Tsipras e Varoufakis versus a troika europeia

A Grécia elegeu um novo governo há 10 dias e que ainda tenta afinar o discurso anti-austeridade que tanto assusta os mercados e a Europa. Por mais que a coalizão de esquerda Syriza tente ter uma retórica que visa agradar o eleitor grego e desagradar o investidor europeu. As tentativas de acalmar a União Europeia com a visita do primeiro-ministro, Alexis Tsipras,a Bruxelas após uma escala em Paris e de seu ministro de finanças, Yanos Varoufakis, ter um encontro com o presidente do Banco Central Europeu, Mario Draghi em Frankfurt não adiantaram em nada.

A notícia que o BCE não irá mais aceitar os títulos da dívida grega que estão depositados em bancos gregos pode causar mais dor de cabeça para a dupla grega. Os mercados irão pressionar Atenas para abandonar a anti-austeridade. Nem as conversas entre Tsipras com o trio Jean-Claude Juncker (presidente da comissão europeia), Donald Tusk (presidente do conselho europeu) e Martin Schulz (presidente do parlamento europeu) que teve nessa quarta-feira foram um sinal de que as negociações estão abertas, mas a Europa não aceitará uma renegociação do pacote de ajuda da troika BCE-UE-FMI.

As relações públicas gregas foram um desastre.
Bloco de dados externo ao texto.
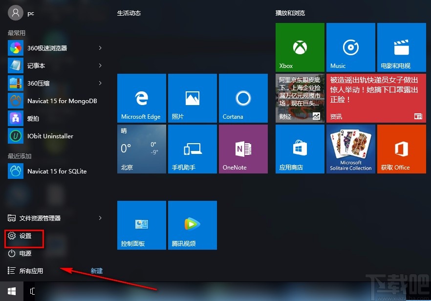Expand the 文件资源管理器 chevron
The width and height of the screenshot is (431, 301).
(x=100, y=218)
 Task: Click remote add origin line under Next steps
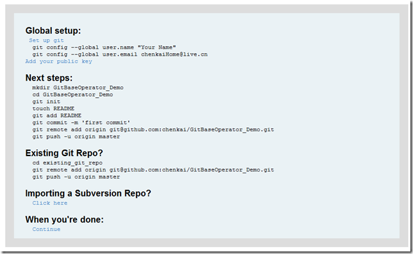[x=153, y=129]
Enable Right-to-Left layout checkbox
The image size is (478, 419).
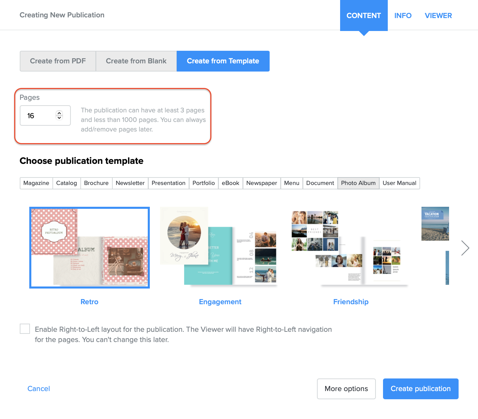click(25, 329)
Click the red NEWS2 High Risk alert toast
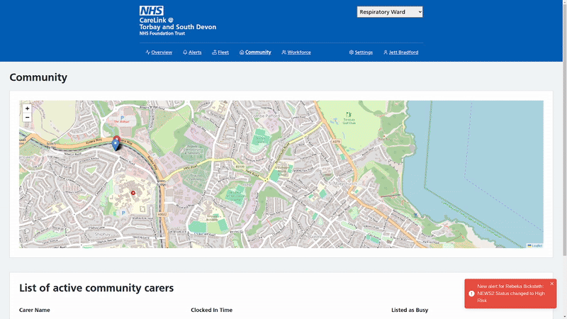The height and width of the screenshot is (319, 567). pos(509,293)
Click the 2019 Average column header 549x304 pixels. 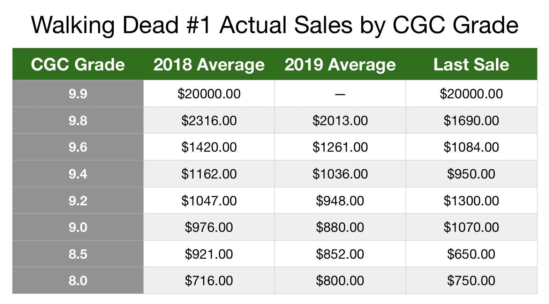[x=340, y=64]
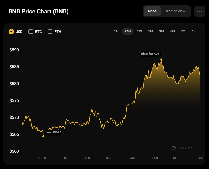This screenshot has height=169, width=209.
Task: Click the Low $564.5 marker point
Action: click(x=43, y=136)
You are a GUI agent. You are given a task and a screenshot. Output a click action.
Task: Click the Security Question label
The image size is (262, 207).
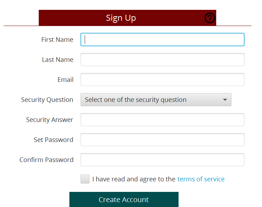coord(47,100)

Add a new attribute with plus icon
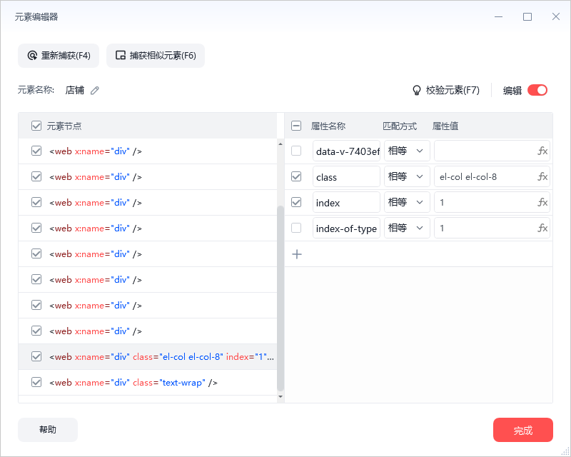point(297,254)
Varoufakis deu duas entrevistas a rede de tv pública britânica BBC desde que assumiu o cargo de ministro das finanças. Ambas as entrevistas foram confusas. Amanhã, Varoufakis irá se encontrar com o seu colega alemão e crítico das recentes mudanças políticas em Atenas, Wolfang Schauble, em Berlim. A conversas entre estes dois ministros podem definir o futuro da economia europeia e arrancar a atenção dos investidores e especuladores.
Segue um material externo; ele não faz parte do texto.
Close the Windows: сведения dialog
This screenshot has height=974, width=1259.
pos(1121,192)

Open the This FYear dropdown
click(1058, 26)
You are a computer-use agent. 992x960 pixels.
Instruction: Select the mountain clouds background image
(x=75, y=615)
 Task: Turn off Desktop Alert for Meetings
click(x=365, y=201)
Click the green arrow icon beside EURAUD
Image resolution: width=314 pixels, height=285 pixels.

Tsipras teve um encontro com o presidente francês François Hollande em Paris. O primeiro-ministro grego ouviu um puxão de orelha quando Hollande afirmou que a Grécia tem de cumprir os compromissos que assumiu para receber a ajuda monetária da troika. Mas a austeridade grega foi muito dolorosa para os gregos. O Syriza ganhou as eleições ao assumir o compromisso com o fim do cortes de gastos, reformas trabalhistas e previdenciárias, privatizações e não negociar mais com as entidades europeias.
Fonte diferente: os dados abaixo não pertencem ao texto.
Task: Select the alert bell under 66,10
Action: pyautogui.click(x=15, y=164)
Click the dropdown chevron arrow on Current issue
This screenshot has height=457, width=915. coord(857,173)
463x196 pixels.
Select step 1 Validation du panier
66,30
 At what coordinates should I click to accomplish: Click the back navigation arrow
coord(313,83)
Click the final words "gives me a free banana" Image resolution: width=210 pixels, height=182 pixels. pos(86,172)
Mas a dupla Tsipras e Varoufakis vai ter que acalmar os mercados. Uma retórica anti-capitalista dos tempos de oposição grega só reforçou a noção da falta de compromisso com a realidade econômica do país. O Syriza tenta recuperar a credibilidade grega com as palavras certas para momentos oportunos. O encontro de amanhã entre Varoufakis e Schauble pode reforçar a sensação de renúncia do discurso estatista para a ascensão de um dogma pragmático que a Grécia do Syriza terá que aceitar as duras penas.